We should, therefore, have realistic expectations consistent with international market and our own capability to finance and manage such projects. One of our famous nuclear scientists has given an alternative proposal, which is nothing but a copy and repetition of Saindak project of the size of 15-20,000 tons per year. Next door, Iran with similar copper resource is producing millions of tons of copper and has established downstream industry generating employment, exports and profits. They had also initially invited foreign companies which had to wind up, though, due to the Iranian revolution in 1979. Pakistan is having export problems; a large-scale copper industry would have been able to reduce the ominous trade gap that is building up. It cannot be done through small scale operations as mentioned. Large-scale mining projects must be undertaken, if Pakistan has to earn exports and Balochistan has to earn income. A positive outlook and environment to foreign investments in mining would have to be created along with realistic expectations of income yields.

What should be done now that we are facing heavy penalty and have suffered loss of income on account of lack of implementation. 1. We should explore an out of court settlement with Tethyan bilaterally or through involving third parties and accept their reasonable proposals for implementing the project. 2. We should device a problem-free mining policy (ala our oil and gas policies which have worked satisfactorily over the years) which should ward off disputes.
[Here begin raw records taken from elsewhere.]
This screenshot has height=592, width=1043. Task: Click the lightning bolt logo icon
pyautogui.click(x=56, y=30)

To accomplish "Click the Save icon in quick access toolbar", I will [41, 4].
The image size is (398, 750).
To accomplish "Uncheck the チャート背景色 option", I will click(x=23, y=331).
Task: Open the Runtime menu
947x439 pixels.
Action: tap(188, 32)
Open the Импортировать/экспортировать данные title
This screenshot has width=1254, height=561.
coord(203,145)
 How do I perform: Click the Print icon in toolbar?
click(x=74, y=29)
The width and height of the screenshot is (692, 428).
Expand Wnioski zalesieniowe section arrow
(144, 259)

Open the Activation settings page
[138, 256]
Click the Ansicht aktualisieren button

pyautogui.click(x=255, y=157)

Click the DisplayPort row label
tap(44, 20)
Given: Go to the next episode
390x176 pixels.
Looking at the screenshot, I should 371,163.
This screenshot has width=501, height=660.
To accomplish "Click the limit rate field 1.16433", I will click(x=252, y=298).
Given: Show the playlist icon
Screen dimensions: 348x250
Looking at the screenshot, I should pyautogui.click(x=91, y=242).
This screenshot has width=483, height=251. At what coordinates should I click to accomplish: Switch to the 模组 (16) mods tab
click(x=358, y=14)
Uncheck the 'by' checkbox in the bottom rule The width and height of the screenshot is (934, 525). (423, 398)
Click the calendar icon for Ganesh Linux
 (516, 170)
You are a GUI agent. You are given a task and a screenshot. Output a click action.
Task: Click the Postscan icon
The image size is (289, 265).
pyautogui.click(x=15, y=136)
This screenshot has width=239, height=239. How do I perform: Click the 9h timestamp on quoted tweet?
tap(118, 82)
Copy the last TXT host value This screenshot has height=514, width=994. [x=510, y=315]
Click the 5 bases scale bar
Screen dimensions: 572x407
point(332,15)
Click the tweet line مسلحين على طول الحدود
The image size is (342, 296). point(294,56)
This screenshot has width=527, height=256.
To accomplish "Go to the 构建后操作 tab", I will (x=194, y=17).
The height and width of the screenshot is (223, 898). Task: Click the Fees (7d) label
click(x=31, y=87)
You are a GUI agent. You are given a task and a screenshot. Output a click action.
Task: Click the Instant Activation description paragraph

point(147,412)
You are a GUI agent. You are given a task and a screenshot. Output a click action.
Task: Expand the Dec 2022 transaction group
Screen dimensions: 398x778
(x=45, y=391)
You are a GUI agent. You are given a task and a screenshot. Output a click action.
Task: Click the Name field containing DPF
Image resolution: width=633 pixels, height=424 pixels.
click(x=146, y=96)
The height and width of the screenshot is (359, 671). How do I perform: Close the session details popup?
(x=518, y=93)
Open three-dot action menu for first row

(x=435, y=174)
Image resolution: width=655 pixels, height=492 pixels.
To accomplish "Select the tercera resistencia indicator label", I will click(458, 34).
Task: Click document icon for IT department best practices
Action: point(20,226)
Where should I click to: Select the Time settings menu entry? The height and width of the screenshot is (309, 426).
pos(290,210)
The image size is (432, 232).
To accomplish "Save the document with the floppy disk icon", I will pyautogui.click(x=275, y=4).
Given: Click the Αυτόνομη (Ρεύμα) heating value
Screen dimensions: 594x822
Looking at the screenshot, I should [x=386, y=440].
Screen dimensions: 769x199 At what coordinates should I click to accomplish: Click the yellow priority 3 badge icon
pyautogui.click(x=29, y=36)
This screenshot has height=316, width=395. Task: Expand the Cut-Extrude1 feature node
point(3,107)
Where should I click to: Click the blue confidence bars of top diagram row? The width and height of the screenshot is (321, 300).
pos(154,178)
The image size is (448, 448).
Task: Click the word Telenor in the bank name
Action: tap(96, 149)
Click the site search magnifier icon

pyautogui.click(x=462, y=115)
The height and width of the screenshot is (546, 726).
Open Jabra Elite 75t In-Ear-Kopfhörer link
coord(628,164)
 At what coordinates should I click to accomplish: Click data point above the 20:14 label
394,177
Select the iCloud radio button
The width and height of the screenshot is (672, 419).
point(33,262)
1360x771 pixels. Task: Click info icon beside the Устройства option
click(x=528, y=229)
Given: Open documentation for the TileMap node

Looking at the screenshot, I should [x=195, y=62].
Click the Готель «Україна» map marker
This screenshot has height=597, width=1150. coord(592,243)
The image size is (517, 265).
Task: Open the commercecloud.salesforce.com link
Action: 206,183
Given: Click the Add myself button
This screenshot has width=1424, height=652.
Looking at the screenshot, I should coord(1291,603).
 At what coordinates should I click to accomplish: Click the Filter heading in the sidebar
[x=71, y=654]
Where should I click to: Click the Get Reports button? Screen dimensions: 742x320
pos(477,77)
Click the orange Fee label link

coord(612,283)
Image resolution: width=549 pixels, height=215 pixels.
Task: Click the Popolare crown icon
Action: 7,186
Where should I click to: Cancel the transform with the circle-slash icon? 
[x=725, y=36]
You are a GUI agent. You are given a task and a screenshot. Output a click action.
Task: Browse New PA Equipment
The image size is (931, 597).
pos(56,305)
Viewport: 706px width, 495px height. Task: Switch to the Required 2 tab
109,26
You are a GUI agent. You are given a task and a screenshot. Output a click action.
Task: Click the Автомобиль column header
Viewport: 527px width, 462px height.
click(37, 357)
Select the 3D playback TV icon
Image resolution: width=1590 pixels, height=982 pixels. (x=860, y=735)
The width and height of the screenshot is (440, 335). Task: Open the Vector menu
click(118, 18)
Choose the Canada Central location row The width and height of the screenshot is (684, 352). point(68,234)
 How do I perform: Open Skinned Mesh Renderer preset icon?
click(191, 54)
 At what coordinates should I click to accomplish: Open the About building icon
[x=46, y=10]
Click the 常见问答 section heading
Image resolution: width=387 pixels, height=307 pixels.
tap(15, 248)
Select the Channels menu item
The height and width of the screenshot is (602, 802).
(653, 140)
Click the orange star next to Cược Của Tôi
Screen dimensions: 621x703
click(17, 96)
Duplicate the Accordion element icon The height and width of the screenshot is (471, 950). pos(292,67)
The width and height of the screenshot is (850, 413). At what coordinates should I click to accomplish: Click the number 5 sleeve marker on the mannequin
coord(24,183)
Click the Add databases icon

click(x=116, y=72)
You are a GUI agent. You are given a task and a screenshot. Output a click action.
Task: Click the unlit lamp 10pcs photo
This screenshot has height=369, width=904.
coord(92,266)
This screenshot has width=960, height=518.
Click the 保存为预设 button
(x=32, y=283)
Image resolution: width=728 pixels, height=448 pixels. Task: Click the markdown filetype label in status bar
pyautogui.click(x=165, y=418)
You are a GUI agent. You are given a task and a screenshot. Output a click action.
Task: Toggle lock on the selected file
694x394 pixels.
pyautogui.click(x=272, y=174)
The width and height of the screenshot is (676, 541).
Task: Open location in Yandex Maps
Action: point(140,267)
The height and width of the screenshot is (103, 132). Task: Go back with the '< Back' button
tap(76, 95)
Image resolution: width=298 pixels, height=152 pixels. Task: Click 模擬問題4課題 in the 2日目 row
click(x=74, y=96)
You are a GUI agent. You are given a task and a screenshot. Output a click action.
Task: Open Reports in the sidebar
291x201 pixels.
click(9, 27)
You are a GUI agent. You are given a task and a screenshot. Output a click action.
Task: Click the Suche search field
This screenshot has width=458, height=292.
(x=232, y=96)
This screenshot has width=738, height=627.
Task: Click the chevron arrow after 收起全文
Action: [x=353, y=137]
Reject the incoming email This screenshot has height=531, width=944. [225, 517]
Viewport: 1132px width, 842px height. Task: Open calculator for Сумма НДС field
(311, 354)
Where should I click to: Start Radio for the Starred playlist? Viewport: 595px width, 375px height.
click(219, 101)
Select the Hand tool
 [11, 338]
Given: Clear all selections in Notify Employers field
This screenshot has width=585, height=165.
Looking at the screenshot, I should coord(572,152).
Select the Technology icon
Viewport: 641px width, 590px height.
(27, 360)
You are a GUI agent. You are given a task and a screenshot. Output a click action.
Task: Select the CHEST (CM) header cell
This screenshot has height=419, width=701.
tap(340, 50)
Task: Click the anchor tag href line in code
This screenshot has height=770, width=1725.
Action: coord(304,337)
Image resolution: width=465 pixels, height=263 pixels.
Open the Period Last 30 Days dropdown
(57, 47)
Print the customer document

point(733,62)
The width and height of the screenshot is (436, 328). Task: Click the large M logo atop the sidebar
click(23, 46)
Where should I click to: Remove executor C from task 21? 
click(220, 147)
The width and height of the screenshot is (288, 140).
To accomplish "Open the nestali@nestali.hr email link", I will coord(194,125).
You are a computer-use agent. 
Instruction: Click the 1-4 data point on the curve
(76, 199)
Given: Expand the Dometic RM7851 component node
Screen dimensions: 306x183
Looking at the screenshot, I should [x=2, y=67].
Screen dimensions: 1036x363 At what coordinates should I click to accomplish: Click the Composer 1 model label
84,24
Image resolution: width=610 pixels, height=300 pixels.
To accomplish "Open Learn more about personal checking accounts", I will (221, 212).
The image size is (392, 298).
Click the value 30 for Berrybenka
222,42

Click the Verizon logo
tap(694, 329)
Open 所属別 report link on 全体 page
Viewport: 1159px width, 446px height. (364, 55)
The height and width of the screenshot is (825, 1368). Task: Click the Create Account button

There should be automatic award of mining license on the satisfactory conclusion of exploration licences under a predefined policy. 3. Litigations should be discouraged and the legal system be apprised of the cost and damage that is done to the economy by Suo-Moto actions or otherwise. 4. Politicians and activists in Balochistan and elsewhere should be provided training and exposure on mineral economics and policy. 5. A mineral corridor in western Balochistan should be developed under the CPEC with copper refining and downstream copper industry. The World Bank recommendations in this respect should receive some consideration. 6. A proactive role should be taken in resolving the underlying issues. Let us convert a curse into a blessing. Courtesy: Business Recorder

(The writer is a former member energy Planning Commission)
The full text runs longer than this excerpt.